Problem requirements:
In the entries that follow, the lines from the one with "د BTIMS پروژي (80, 2248)" through the one with "Здоровье (35, 399)" are the ones to write out, exactly and with both ends included. Nothing else should appear.

Stored data:
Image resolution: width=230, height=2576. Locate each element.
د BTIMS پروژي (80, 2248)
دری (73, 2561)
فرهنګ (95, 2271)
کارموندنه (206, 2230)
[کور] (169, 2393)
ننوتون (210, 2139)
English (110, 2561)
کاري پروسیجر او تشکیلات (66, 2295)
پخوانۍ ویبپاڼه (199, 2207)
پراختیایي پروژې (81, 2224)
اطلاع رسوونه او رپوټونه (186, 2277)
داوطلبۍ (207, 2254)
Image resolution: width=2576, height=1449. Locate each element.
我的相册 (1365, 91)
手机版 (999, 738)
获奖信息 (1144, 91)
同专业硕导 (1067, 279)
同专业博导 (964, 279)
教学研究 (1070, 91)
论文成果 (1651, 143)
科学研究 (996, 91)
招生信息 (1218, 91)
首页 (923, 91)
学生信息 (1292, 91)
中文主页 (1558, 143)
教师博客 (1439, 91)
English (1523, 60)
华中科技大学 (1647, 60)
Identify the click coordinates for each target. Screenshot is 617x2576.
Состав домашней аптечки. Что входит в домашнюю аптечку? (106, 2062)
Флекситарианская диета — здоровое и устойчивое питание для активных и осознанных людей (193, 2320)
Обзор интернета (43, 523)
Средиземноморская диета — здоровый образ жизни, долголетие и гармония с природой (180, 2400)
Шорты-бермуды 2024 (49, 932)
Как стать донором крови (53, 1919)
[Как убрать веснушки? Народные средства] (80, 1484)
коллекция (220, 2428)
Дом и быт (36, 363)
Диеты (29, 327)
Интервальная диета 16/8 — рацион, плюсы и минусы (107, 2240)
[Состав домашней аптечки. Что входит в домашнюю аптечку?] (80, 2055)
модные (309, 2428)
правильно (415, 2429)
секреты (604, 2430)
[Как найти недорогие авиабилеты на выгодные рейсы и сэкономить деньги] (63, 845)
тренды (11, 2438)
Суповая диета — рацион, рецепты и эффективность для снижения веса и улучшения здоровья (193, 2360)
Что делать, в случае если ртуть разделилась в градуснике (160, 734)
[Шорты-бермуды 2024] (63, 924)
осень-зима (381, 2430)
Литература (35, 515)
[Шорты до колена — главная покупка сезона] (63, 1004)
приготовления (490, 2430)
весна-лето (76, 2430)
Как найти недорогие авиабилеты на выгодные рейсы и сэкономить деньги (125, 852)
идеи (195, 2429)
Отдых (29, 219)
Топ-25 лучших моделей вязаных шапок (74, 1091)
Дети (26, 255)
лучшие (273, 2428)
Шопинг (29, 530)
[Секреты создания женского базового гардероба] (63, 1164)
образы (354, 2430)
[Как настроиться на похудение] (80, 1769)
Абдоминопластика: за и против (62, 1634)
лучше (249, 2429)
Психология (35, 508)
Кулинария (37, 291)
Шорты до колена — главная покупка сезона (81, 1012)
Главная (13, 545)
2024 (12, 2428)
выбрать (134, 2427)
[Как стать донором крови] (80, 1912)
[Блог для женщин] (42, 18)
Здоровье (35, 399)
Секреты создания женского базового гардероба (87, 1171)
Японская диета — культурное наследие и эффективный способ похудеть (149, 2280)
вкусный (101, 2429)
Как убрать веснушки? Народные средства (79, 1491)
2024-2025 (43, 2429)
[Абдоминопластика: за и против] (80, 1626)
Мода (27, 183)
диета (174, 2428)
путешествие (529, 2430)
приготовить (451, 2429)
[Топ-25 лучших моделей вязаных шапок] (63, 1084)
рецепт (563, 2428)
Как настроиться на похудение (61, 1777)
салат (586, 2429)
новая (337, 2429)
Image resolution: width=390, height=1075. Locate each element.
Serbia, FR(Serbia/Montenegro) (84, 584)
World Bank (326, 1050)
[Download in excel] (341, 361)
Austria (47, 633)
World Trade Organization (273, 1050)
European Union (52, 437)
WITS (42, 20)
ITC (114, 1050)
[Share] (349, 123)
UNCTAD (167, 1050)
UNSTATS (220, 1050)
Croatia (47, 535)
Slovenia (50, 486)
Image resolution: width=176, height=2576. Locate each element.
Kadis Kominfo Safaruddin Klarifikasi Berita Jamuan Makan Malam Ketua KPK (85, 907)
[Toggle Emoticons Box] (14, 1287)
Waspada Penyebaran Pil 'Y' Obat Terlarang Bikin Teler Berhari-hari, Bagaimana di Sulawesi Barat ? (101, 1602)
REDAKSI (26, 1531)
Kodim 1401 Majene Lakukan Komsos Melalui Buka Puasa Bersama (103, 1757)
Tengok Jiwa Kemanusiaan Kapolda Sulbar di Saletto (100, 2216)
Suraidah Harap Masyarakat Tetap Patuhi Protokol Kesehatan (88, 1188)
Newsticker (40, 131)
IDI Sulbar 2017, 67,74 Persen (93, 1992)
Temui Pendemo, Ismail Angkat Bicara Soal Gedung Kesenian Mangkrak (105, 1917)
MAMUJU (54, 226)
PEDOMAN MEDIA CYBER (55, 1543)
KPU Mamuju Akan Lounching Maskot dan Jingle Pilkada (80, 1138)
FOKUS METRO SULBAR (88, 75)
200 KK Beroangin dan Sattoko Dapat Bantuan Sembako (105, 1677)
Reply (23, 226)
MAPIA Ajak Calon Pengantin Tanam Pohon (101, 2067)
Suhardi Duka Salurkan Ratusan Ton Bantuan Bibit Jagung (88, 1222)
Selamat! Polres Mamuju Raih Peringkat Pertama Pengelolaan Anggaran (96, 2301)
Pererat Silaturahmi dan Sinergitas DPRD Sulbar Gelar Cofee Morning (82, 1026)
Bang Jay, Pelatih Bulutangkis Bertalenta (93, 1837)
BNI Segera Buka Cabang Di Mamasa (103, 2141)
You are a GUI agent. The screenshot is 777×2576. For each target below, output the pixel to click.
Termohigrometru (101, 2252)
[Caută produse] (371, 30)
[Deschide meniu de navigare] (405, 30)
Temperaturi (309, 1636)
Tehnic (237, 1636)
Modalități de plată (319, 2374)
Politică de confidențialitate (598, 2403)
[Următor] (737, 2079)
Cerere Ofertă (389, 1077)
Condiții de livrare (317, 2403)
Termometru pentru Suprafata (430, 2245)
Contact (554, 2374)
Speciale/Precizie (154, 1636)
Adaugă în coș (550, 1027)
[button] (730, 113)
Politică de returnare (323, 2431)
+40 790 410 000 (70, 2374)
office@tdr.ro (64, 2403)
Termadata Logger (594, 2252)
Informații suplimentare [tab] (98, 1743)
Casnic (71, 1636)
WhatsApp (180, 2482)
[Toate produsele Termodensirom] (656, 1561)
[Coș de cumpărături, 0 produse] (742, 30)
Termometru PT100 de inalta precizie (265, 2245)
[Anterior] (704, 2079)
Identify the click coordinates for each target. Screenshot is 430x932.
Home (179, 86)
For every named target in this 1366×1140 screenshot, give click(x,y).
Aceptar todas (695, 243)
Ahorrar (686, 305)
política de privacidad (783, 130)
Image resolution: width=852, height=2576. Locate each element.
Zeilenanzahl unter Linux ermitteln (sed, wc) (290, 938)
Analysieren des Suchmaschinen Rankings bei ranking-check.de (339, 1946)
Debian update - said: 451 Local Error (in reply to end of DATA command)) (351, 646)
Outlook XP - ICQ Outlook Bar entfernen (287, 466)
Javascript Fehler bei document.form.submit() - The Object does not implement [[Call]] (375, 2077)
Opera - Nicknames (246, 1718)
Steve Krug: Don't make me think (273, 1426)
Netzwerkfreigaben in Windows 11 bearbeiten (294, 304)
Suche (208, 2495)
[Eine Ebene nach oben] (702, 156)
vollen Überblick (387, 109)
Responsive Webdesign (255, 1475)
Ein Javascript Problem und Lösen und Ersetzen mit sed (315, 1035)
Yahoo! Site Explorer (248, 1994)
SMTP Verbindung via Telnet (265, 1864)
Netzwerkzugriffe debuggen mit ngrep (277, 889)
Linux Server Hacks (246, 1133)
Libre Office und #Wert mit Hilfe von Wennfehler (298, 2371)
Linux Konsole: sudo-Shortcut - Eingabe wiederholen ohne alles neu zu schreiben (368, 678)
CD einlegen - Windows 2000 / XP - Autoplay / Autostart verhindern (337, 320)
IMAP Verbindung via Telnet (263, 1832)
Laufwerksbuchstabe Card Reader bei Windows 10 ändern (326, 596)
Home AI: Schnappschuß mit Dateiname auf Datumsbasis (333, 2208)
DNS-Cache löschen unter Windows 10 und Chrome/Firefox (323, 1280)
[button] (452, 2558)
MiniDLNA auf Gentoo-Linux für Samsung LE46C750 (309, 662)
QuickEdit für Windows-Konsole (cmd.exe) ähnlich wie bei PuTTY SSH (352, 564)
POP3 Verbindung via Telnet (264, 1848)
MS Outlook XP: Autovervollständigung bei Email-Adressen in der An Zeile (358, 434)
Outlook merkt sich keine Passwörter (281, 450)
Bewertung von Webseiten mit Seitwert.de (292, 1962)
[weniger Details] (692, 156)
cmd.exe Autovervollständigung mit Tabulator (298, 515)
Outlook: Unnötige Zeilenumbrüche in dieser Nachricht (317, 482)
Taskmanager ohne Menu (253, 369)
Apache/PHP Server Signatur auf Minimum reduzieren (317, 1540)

Problem solution:
د BTIMS پروژي (80, 2248)
دری (73, 2561)
فرهنګ (95, 2271)
کارموندنه (206, 2230)
[کور] (169, 2393)
ننوتون (210, 2139)
English (110, 2561)
کاري پروسیجر او تشکیلات (66, 2295)
پخوانۍ ویبپاڼه (199, 2207)
پراختیایي پروژې (81, 2224)
اطلاع رسوونه او رپوټونه (186, 2277)
داوطلبۍ (207, 2254)
Image resolution: width=2576, height=1449. Locate each element.
我的相册 (1365, 91)
手机版 (999, 738)
获奖信息 (1144, 91)
同专业硕导 (1067, 279)
同专业博导 (964, 279)
教学研究 (1070, 91)
论文成果 (1651, 143)
科学研究 (996, 91)
招生信息 (1218, 91)
首页 (923, 91)
学生信息 (1292, 91)
中文主页 (1558, 143)
教师博客 (1439, 91)
English (1523, 60)
华中科技大学 (1647, 60)
Identify the click coordinates for each target. Screenshot is 617x2576.
Состав домашней аптечки. Что входит в домашнюю аптечку? (106, 2062)
Флекситарианская диета — здоровое и устойчивое питание для активных и осознанных людей (193, 2320)
Обзор интернета (43, 523)
Средиземноморская диета — здоровый образ жизни, долголетие и гармония с природой (180, 2400)
Шорты-бермуды 2024 (49, 932)
Как стать донором крови (53, 1919)
[Как убрать веснушки? Народные средства] (80, 1484)
коллекция (220, 2428)
Дом и быт (36, 363)
Диеты (29, 327)
Интервальная диета 16/8 — рацион, плюсы и минусы (107, 2240)
[Состав домашней аптечки. Что входит в домашнюю аптечку?] (80, 2055)
модные (309, 2428)
правильно (415, 2429)
секреты (604, 2430)
[Как найти недорогие авиабилеты на выгодные рейсы и сэкономить деньги] (63, 845)
тренды (11, 2438)
Суповая диета — рацион, рецепты и эффективность для снижения веса и улучшения здоровья (193, 2360)
Что делать, в случае если ртуть разделилась в градуснике (160, 734)
[Шорты-бермуды 2024] (63, 924)
осень-зима (381, 2430)
Литература (35, 515)
[Шорты до колена — главная покупка сезона] (63, 1004)
приготовления (490, 2430)
весна-лето (76, 2430)
Как найти недорогие авиабилеты на выгодные рейсы и сэкономить деньги (125, 852)
идеи (195, 2429)
Отдых (29, 219)
Топ-25 лучших моделей вязаных шапок (74, 1091)
Дети (26, 255)
лучшие (273, 2428)
Шопинг (29, 530)
[Секреты создания женского базового гардероба] (63, 1164)
образы (354, 2430)
[Как настроиться на похудение] (80, 1769)
Абдоминопластика: за и против (62, 1634)
лучше (249, 2429)
Психология (35, 508)
Кулинария (37, 291)
Шорты до колена — главная покупка сезона (81, 1012)
Главная (13, 545)
2024 (12, 2428)
выбрать (134, 2427)
[Как стать донором крови] (80, 1912)
[Блог для женщин] (42, 18)
Здоровье (35, 399)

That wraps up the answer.